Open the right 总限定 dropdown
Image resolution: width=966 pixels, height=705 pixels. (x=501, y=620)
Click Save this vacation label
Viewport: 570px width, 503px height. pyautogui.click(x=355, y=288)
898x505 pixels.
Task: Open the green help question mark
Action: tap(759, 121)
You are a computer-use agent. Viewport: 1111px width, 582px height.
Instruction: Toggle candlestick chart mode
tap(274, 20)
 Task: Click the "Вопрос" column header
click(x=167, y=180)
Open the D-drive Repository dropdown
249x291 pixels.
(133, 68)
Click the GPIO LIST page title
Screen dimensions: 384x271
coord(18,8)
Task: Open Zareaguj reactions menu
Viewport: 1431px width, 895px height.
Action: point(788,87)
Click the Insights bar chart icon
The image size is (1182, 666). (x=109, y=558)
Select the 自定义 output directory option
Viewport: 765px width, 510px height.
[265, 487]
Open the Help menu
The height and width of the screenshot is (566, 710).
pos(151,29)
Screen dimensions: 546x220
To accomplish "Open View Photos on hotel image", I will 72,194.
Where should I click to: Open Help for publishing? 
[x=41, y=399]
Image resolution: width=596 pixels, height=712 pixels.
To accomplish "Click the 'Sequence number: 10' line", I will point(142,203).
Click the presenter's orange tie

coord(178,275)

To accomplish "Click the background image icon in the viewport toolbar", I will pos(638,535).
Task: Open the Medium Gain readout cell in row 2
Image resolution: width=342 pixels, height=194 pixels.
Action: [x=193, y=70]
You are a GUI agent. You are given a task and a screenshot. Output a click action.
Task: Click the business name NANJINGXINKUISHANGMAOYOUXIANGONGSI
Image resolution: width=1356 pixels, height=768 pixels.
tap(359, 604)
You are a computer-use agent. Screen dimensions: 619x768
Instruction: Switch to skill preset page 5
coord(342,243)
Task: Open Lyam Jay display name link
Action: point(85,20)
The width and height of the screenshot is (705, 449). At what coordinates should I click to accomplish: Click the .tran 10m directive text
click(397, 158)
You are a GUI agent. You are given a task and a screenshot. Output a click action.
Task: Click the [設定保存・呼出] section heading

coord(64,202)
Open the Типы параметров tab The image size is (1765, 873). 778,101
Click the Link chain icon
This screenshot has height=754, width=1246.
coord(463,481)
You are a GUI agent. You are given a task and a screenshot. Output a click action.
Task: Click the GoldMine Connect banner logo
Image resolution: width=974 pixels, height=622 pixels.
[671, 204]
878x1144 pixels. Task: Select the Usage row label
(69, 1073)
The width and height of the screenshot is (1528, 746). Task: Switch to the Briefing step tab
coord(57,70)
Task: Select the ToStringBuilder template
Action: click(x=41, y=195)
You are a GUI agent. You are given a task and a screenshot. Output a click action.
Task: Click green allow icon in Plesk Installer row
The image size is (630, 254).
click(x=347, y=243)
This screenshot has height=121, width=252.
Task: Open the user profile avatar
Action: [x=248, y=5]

+-------+

AIM OF THE TASK
Find every line in the data above that contains the string "label" and copy each one out. Case counts.

REPLY
Click Save this vacation label
878x1144 pixels. Task: Select the Usage row label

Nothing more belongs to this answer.